Background[edit | edit source]

The Campus Center for Appropriate Technology (CCAT) at Humboldt State University has established the grounds for a small *** food forest that is currently planted with a few saplings and covered in mulch. The vision is to provide a space for students and community members to harvest food throughout the year and to share knowledge about integrating landscapes that provide food security as an alternative to the lawns that currently dominate urban areas. This project was conceptualized in previous years by students and users of CCAT. Spring 2021 students have been assigned to create a solar powered irrigation system for the space provided for the food forest.

The Rolling Thunder team in the Spring 2021 Engineering 305 class with professor Lonny Grafman undertaking this project is composed of Luisa Close, Tineke Iris, Kyle Spears and Samuel Killpatrick.

=== Working data ===

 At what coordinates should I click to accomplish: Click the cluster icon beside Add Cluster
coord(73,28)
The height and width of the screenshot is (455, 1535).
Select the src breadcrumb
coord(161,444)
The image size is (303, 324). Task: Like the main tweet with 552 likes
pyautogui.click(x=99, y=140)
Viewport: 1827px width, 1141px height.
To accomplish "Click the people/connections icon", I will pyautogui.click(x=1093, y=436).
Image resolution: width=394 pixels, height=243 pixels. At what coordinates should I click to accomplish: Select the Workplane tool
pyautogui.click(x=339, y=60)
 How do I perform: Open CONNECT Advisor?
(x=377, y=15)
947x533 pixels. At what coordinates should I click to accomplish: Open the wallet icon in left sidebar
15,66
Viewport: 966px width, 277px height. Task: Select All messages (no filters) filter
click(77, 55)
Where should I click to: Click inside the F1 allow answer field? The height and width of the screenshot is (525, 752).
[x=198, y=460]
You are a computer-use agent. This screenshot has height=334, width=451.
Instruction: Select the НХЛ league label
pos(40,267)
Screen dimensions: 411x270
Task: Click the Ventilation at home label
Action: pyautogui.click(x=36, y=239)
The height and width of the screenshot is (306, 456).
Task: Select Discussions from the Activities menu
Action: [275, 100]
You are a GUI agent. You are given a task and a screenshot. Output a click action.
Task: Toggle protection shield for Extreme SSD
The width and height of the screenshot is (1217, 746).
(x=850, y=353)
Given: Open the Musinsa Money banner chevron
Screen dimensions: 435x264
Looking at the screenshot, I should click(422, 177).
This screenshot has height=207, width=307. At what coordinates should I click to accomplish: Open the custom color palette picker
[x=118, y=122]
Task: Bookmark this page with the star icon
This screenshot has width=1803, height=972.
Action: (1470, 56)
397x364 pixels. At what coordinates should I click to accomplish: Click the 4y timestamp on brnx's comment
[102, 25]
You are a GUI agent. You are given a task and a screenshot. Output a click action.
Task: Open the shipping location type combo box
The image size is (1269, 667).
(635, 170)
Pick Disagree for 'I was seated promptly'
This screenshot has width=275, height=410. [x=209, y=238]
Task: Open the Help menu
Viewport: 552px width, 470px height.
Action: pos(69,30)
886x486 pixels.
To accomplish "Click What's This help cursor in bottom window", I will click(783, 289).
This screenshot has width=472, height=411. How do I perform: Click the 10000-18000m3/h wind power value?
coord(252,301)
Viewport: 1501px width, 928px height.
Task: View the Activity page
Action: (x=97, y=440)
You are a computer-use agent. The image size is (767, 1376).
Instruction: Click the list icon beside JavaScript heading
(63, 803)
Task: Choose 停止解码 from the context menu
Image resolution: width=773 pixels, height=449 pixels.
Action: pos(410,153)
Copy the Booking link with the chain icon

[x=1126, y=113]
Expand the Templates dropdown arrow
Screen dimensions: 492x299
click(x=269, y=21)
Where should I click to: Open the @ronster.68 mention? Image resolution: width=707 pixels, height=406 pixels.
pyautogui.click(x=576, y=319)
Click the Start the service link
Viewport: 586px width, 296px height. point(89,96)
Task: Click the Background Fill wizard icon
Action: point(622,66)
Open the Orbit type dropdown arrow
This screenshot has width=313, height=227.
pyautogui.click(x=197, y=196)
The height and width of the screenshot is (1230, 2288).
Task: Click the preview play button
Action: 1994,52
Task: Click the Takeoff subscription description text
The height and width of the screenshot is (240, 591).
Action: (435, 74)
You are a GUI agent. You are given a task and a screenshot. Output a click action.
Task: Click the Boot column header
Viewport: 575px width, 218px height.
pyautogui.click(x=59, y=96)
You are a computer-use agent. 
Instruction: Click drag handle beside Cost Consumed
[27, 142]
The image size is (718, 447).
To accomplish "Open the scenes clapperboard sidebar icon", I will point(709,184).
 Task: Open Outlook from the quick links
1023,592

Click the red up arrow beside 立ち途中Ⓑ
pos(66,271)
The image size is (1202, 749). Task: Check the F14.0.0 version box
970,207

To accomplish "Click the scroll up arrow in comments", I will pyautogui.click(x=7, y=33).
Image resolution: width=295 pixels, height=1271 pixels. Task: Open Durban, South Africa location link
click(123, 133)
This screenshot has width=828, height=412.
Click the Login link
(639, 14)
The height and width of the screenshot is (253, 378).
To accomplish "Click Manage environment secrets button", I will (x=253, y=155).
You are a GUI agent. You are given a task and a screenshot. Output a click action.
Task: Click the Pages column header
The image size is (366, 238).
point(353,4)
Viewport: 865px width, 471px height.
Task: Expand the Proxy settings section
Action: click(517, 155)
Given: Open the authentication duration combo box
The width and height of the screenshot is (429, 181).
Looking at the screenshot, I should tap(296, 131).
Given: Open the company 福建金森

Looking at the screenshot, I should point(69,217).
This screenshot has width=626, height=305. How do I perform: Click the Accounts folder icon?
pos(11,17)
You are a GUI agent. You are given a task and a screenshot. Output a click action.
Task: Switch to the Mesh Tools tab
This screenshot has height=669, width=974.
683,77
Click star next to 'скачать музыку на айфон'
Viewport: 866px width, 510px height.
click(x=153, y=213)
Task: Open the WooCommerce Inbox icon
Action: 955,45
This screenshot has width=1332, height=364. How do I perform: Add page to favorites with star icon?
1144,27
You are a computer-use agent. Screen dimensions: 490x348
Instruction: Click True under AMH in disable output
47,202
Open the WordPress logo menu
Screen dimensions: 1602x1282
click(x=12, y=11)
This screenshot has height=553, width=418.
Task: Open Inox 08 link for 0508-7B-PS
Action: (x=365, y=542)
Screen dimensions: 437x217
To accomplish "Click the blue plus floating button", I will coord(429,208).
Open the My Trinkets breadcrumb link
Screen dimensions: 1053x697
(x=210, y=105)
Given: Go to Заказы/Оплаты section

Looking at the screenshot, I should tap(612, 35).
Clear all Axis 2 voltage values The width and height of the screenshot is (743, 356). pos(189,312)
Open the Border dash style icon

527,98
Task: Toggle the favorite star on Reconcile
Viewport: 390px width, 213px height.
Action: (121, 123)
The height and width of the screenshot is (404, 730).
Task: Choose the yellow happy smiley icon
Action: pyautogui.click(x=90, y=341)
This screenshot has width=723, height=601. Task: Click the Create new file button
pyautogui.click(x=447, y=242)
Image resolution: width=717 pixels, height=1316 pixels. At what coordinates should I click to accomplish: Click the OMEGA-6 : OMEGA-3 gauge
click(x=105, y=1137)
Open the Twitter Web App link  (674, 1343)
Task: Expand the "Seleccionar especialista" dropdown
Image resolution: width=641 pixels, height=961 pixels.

=== Aim A ===
In the entries, rename "Task" to "Goal" across the stretch from the line containing "Task: Open Outlook from the quick links" through the line containing "will pyautogui.click(x=7, y=33).", and give those lines again with all else unchanged.
=== Aim B ===
Take the background on the CCAT food forest irrigation project further from where it stops.

=== Final result A ===
 Goal: Open Outlook from the quick links
1023,592

Click the red up arrow beside 立ち途中Ⓑ
pos(66,271)
The image size is (1202, 749). Goal: Check the F14.0.0 version box
970,207

To accomplish "Click the scroll up arrow in comments", I will pyautogui.click(x=7, y=33).

=== Final result B ===
Problem statement[edit | edit source]

The area designated for the food forest is in need of an irrigation system to help the plants establish over the following years. The objective of this project is to create an irrigation system, solar array, and pump for the food forest. Our plan is to use solar energy to pump water from a rainwater catchment tank (already installed) to the food forest area slightly down the hill from the water catchment location. The irrigation system will use rainwater collected in a nearby tank. We will use solar energy to reach a water flow adequate for the irrigation needs. The irrigation system will be used primarily during the summer months when there is seasonal drought in Humboldt county, and when not as many students are on campus to maintain the area.

Literature Review[edit | edit source]

This is a review of some available literature pertinent to solar irrigation for food forest project.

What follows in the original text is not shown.